* **PASSAGE**
-=-=-
Demystifying Blockchain Technology and Real Life Uses

Posted: 25/09/2018

“Once widely adopted, blockchain will transform the world.” Ginni Rometty, CEO at IBM

Everyone is talking about blockchain technology and its potential to revolutionise many industries. But what is blockchain? Is it really secure? And how does it differ from Bitcoin? In this blog, we will explore blockchain and present some real life use cases.

What is blockchain?

Blockchain is the digital, peer-to-peer and decentralised ledger that records all transactions. It’s a record of events/ data that is shared between many parties. More importantly, once the information is entered, it cannot be altered.

Decentralised vs Centralised database

For simplicity purposes, we will talk about only two types of databases: centralised and decentralised.  

A centralised database is located, stored, and maintained in a single location, which means:  the information only exists in one place and with a central admin. Most importantly, to process data or to share your own data stored in such database, you need to be granted permission by this same central admin.
-=-=-
* **SUPPLIED MATERIAL**

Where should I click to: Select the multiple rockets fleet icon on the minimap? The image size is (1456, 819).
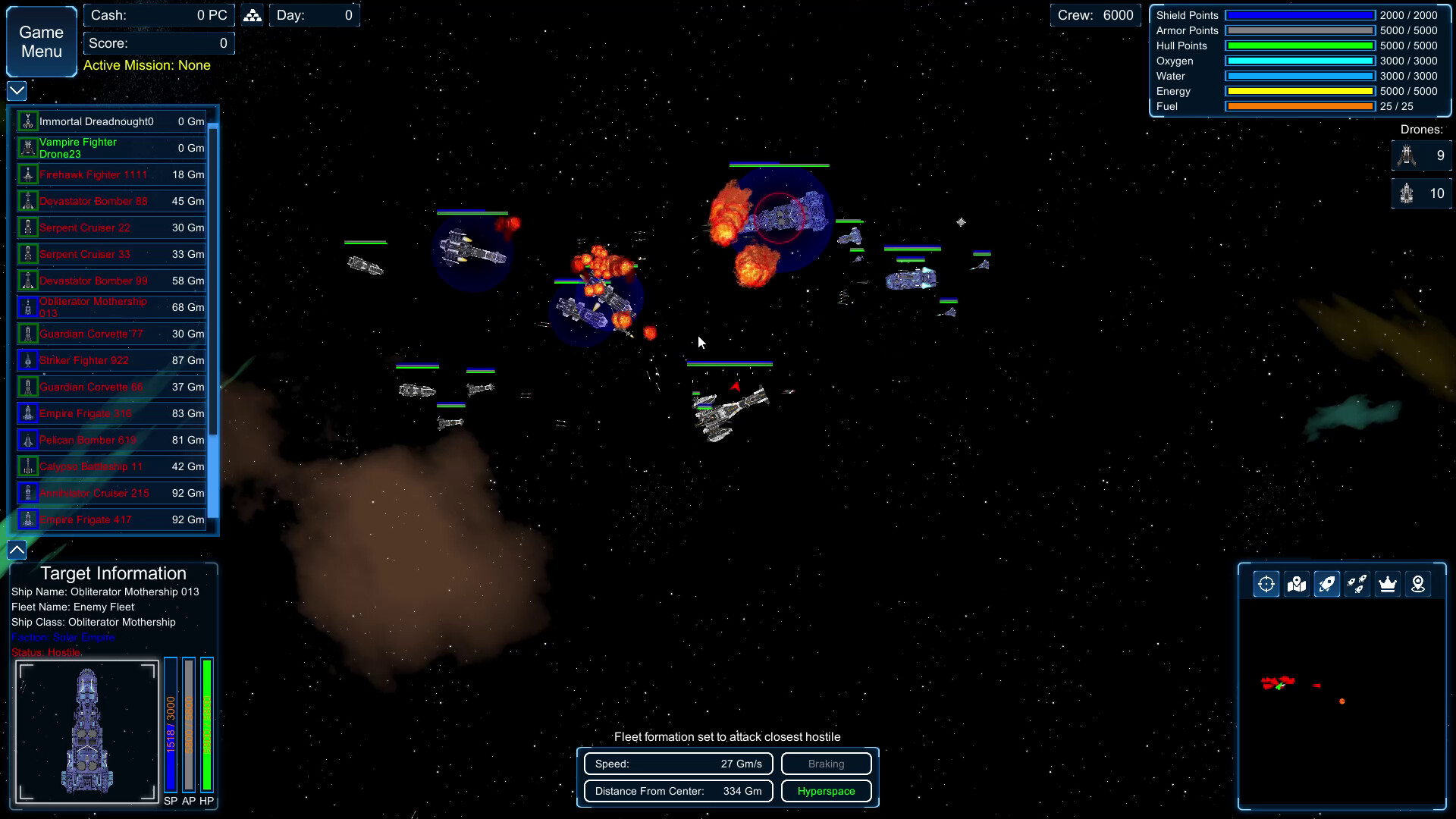(1357, 584)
-=-=-
* **GIVEN REQUEST**
Copy out the entire blockchain passage above word for word, from its title to its final sentence.

* **CORRECT RESULT**
Demystifying Blockchain Technology and Real Life Uses

Posted: 25/09/2018

“Once widely adopted, blockchain will transform the world.” Ginni Rometty, CEO at IBM

Everyone is talking about blockchain technology and its potential to revolutionise many industries. But what is blockchain? Is it really secure? And how does it differ from Bitcoin? In this blog, we will explore blockchain and present some real life use cases.

What is blockchain?

Blockchain is the digital, peer-to-peer and decentralised ledger that records all transactions. It’s a record of events/ data that is shared between many parties. More importantly, once the information is entered, it cannot be altered.

Decentralised vs Centralised database

For simplicity purposes, we will talk about only two types of databases: centralised and decentralised.  

A centralised database is located, stored, and maintained in a single location, which means:  the information only exists in one place and with a central admin. Most importantly, to process data or to share your own data stored in such database, you need to be granted permission by this same central admin.